Die Buch-Autorin von Outlander

Die Schriftstellerin Diana Gabaldon ist Beraterin der Serie und das ist auch spürbar. Sie war schon als Kind eine leidenschaftliche Geschichtenerzählerin: „Als meine Schwester und ich uns ein Zimmer teilten, blieben wir bis spät in die Nacht auf und erzählten uns verschlungene, fortlaufende Geschichten“, schreibt sie in einem Begleitbuch.

Gabaldon spinnt komplexe Handlungsstränge, die immer irgendwo hinführen und Sinn ergeben. Lose Enden gibt’s in der Serie Outlander kaum. Wenn ein spannender Charakter auftaucht, wird man ihn oder sie ziemlich sicher irgendwann wiedersehen.
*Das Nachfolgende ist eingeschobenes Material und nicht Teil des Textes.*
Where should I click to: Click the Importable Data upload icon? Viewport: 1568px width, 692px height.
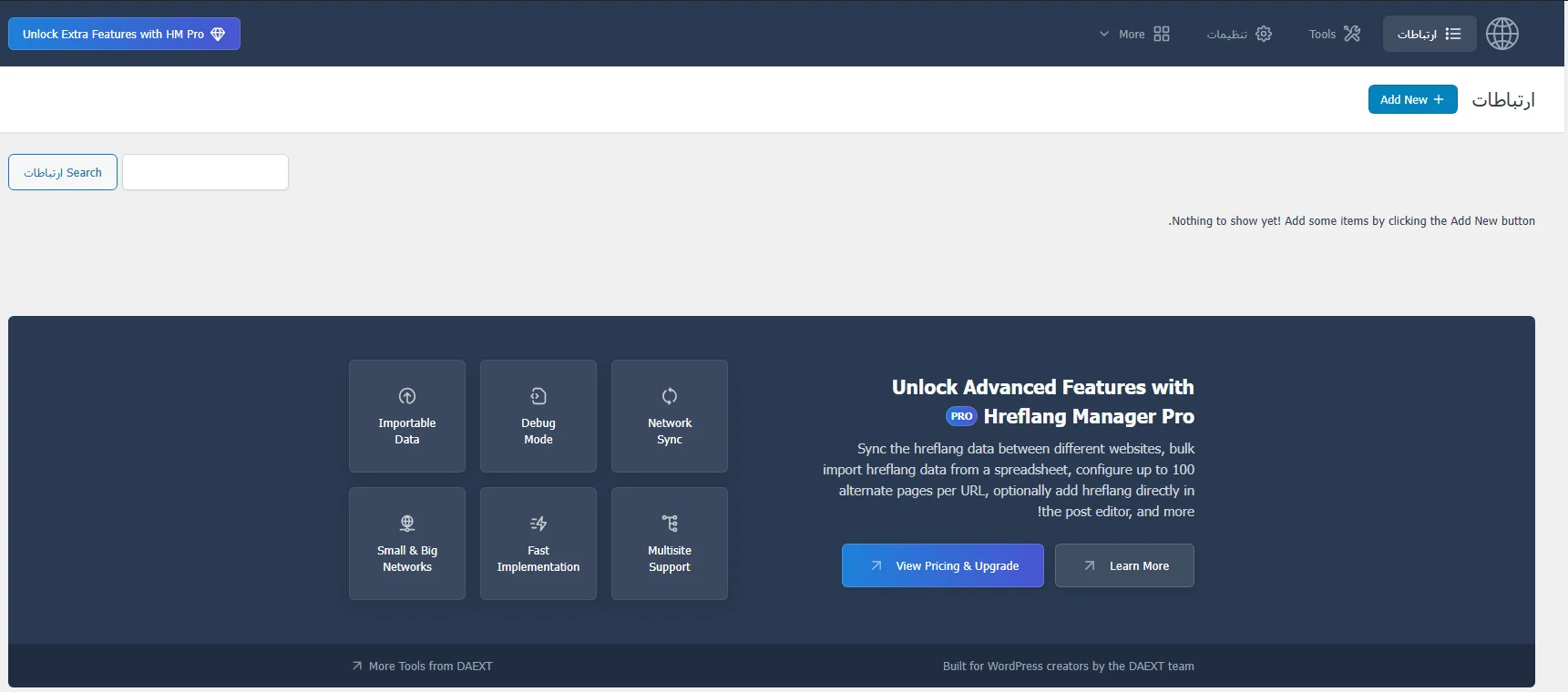coord(407,396)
Außerdem kann Diana Gabaldon hervorragend widerliche, magenumstülpende und mehrdimensionale Fieslinge kreieren – wie Captain Jack Wolverton Randall und Stephen Bonnet.

Der Protagonist James Alexander Malcolm MacKenzie Fraser hingegen ist das Paradebeispiel des edlen schottischen Highlanders, wie er spätestens seit der Romantisierung alles Schottischen von Walter Scott im 19. Jahrhundert populär ist. Jamie zeichnet nicht nur seine Optik aus, sondern vielmehr seine emotionale Intelligenz und Lernfähigkeit, seine Unterstützung für Claire, sein Mut, seine Loyalität, sein Humor und okay, nagut, ein bisschen vielleicht doch auch seine Optik.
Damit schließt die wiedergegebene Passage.